Jason Dupasquier, il giovanissimo pilota di Moto3 che era rimasto coinvolto in un grave incidente nelle qualifiche di sabato, è deceduto all’ospedale Careggi di Firenze: nonostante l’intervento, le sue condizioni erano apparse subito disperate. Il terribile incidente era avvenuto nel finale della sessione di qualifiche della Moto3. Dupasquier era stato investito dalla sua moto e poi da altri due piloti, Sasaki e Alcoba, che non hanno potuto evitarlo.



Di fronte a questa tragedia sono mille le domande e le riflessioni: la sicurezza, i limiti di uno sport che spesso vengono superati per entusiasmare il pubblico, la giovane età della vittima, il dolore di una morte così dopo due anni di pandemia e tanti morti per la malattia. Si può morire per sport? Si può morire perché si va in moto?



Sembrano domande retoriche ma sono le domande vere. Il motociclismo, l’automobilismo sono sport sempre più sicuri ma rimangono sport dove la morte non è una possibilità remota. È possibile che questo accada ancora? È agghiacciante guardare video in cui giovanissimi antagonisti di Jason – sto pensando a Dennis Foggia, il trionfatore della gara nelle cui prove Jason è morto – apprendono della morte del loro amico e senza un attimo di esitazione decidono di continuare, una smorfia di commozione attraverso il loro volto ma poi tutto rimane uguale. Io non posso fare nulla se non porre con urgenza la questione morale, chiedere se tutto ciò è lecito in una prospettiva che sia più grande di quella di un gran premio.

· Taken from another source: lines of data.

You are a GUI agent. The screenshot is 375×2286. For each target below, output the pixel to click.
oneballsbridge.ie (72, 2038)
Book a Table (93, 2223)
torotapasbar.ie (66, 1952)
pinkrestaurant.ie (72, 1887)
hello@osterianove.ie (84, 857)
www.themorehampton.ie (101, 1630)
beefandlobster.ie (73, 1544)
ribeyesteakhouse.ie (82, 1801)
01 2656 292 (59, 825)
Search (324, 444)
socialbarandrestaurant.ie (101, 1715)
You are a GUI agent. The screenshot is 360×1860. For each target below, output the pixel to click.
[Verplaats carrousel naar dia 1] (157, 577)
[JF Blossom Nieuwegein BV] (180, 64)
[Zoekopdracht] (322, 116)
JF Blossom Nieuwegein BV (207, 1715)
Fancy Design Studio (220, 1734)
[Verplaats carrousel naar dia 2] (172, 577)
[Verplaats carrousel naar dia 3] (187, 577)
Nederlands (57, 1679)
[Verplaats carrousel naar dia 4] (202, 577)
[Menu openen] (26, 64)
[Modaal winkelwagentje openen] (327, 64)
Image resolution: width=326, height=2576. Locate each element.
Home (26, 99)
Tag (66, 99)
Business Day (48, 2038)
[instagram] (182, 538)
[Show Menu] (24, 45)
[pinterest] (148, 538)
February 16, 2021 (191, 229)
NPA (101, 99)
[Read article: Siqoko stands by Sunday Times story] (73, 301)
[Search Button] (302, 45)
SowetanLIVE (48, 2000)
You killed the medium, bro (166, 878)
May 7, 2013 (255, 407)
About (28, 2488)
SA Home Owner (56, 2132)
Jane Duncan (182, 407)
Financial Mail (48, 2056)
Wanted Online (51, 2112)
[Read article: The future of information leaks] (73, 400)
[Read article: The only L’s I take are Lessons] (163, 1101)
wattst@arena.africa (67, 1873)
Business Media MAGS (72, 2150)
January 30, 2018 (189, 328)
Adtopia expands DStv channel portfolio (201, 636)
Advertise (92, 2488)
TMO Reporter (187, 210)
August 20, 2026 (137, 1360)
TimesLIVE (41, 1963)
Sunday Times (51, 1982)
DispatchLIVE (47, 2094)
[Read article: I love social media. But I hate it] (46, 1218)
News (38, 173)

Tra tutte le riflessioni una mi sconvolge ancor più profondamente. Dupasquier era giovanissimo. Le sue prime esperienze in moto sono arrivate a partire da quando aveva cinque anni. E questo avviene ovunque. L’età dello sport agonistico, delle gare, diminuisce e si abbassa quindi drammaticamente l’età in cui dei genitori decidono se un bambino, il loro bambino, può essere una promessa e un campione. A cinque anni si è bimbi e a quell’età dei bambini con le loro famiglie devono decidere se votare la propria vita allo sport. Significa rinunciare da piccolissimi a tutto. Alle amicizie, a un percorso scolastico serio, alla famiglia. Le pressioni sono enormi e i livelli per assurgere al gotha dello sport sono sempre più alti, competitivi, proibitivi.

Questa morte così assurda deve farci riflettere. Ci deve far fermare. Forse è il caso di rallentare. Per lo meno decidiamo di dare ai bambini il tempo di decidere. Di vivere. Di capire che arrivare primi a ogni costo non può essere l’impronta di una vita intera. Proprio non può. È così difficile dire che è immorale?